问题
I'm using Tensorflow 2.0 / Keras to generate building footprints for a procedural city.
I would like to feed in a source image representing a city 'block', and have the network return the predicted building foundations.
Input / Output
I've had some success using a pix2pix-like GAN architecture, but the output would ideally be a vector image rather than a bitmap.
I've therefore been trying to implement a different model, where the input image is convolved down to a 32x32 tensor, converted to a .svg file, rendered to a canvas, and then read back in as a bitmap image.
INPUT IMAGE -> CNN -> TENSOR -> SVG -> PNG -> TENSOR -> DESCRIMINATOR
[256,256,3] -> [32,32,3] -> temp.svg -> temp.png -> [256,256,3]
Like this
I have the target image as both a bitmap and a .svg file, so it would be possible to convert the .svg directly to a representative tensor, and train the network as a seq2seq problem. However, this would ignore the spatial relationships between 2D images, rather than a 'blind' 1D sequence.
I've therefore been trying to wrap the tensor -> svg -> png -> tensor conversion inside a custom keras layer.
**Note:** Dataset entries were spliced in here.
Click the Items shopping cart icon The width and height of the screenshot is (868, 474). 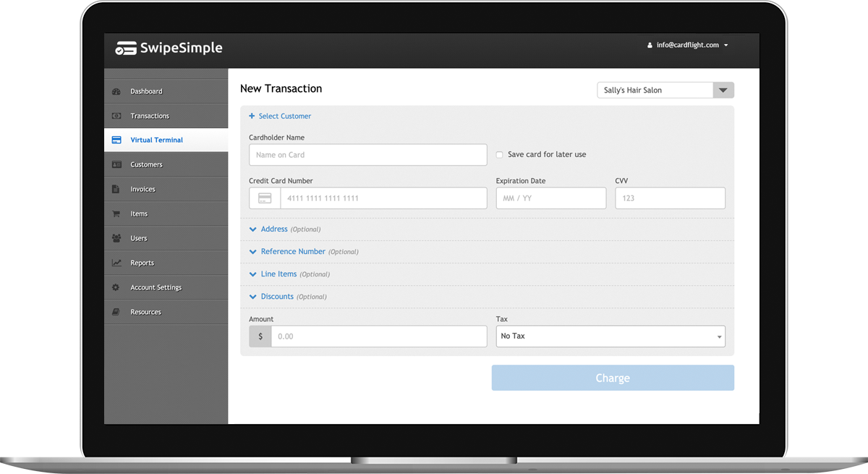pos(116,213)
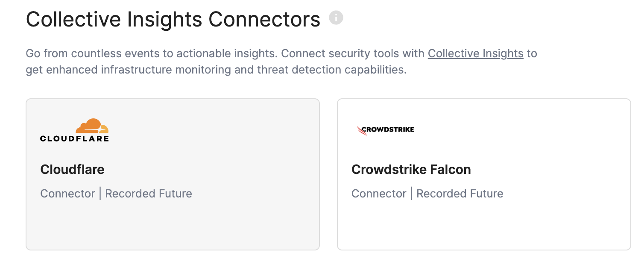644x259 pixels.
Task: Click the Collective Insights Connectors heading
Action: tap(173, 20)
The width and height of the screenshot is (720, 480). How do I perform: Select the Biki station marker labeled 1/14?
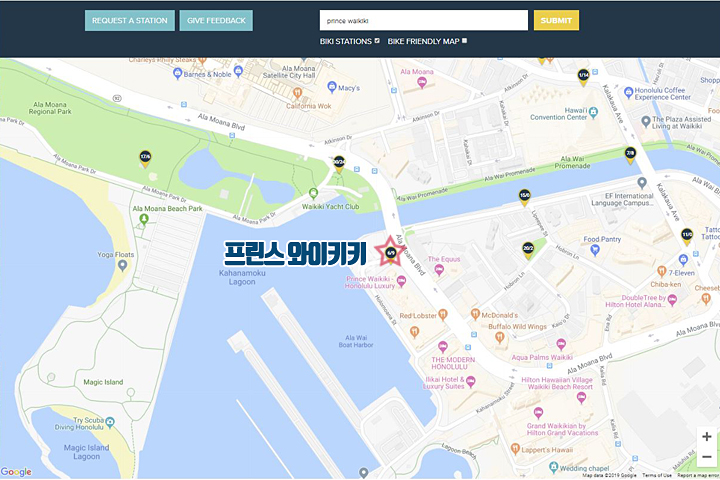point(583,75)
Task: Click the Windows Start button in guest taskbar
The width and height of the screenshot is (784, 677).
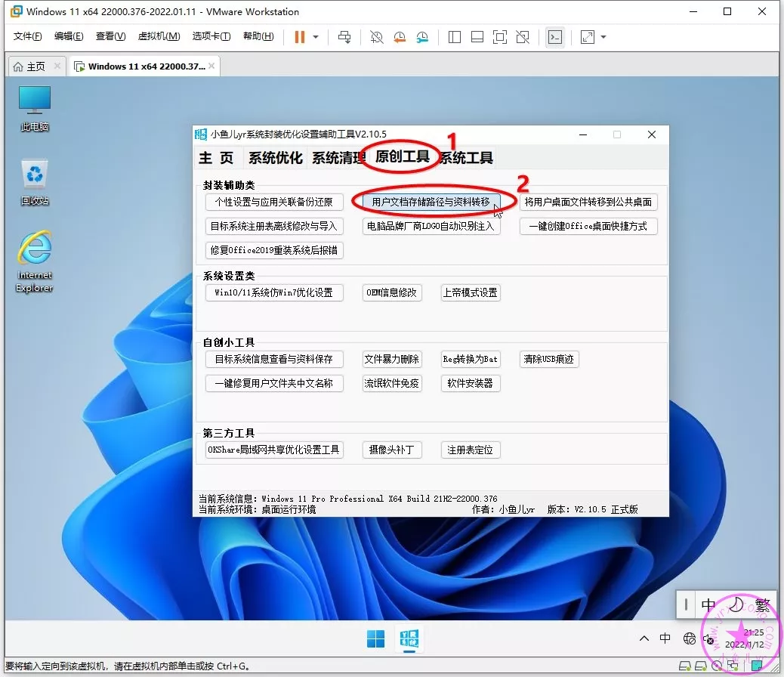Action: coord(375,638)
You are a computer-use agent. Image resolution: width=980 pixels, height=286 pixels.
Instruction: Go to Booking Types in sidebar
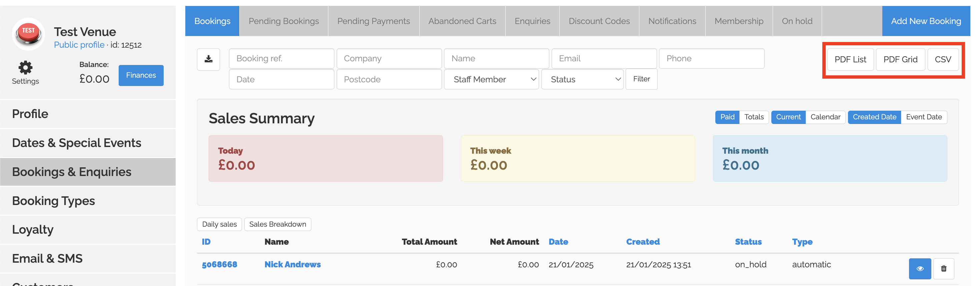(x=53, y=201)
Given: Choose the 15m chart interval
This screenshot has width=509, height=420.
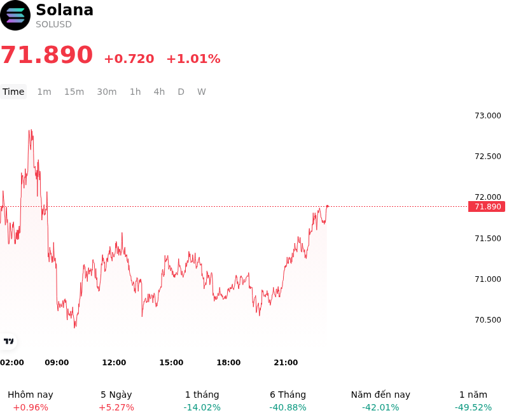Looking at the screenshot, I should (74, 92).
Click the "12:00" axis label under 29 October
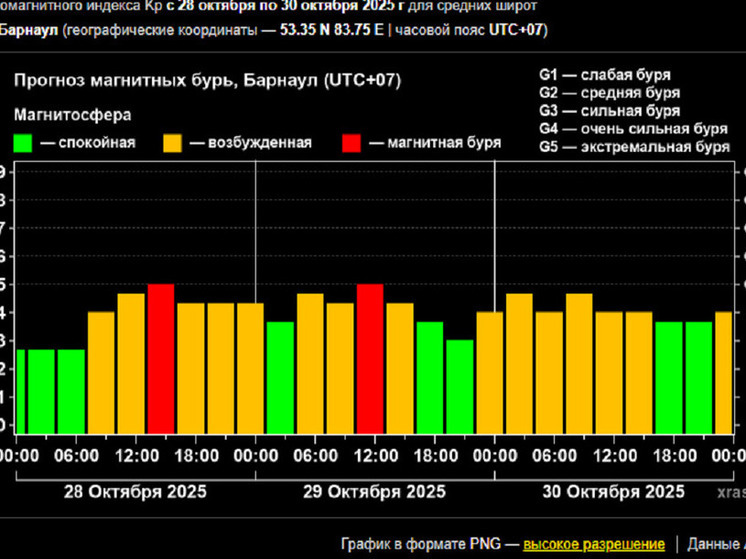 [375, 455]
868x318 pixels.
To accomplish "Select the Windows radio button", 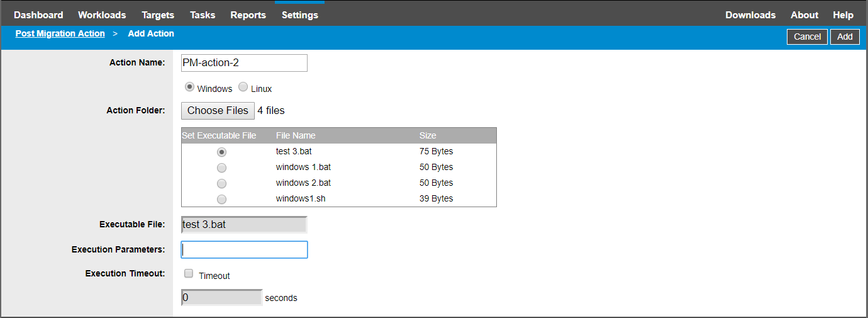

This is the (rather naive) code that converts a [32,32,3] tensor to a .svg file:
#converts the tensor to a 3d array, and then to an svg using svgwrite
def convert_to_svg(input_tensor):
array = input_tensor
d = svgwrite.Drawing('temp.svg', size = ('256px', '256px'), viewBox = '0 0 256 256')
for i in range(32):
first_value = array[i,0,0]
if first_value < 0:
continue
#slice only the red channel from the i line, multiply by 255
red_array = array[i,:,0]*255
#slice only the green channel, multiply by 255
green_array = array[i,:,1]*255
#combine and flatten them
combined_array = np.dstack((red_array, green_array)).flatten()
#remove the first two and last two indices of the combined array
index = [0,1,62,63]
clipped_array = np.delete(combined_array,index)
#filter array to remove values less than 0
filtered = clipped_array > 0
filtered_array = clipped_array[filtered]
#check array has an even number of values, delete the first index if it doesn't
if len(filtered_array) % 2 == 0:
print ()
else:
filtered_array = np.delete(filtered_array,0)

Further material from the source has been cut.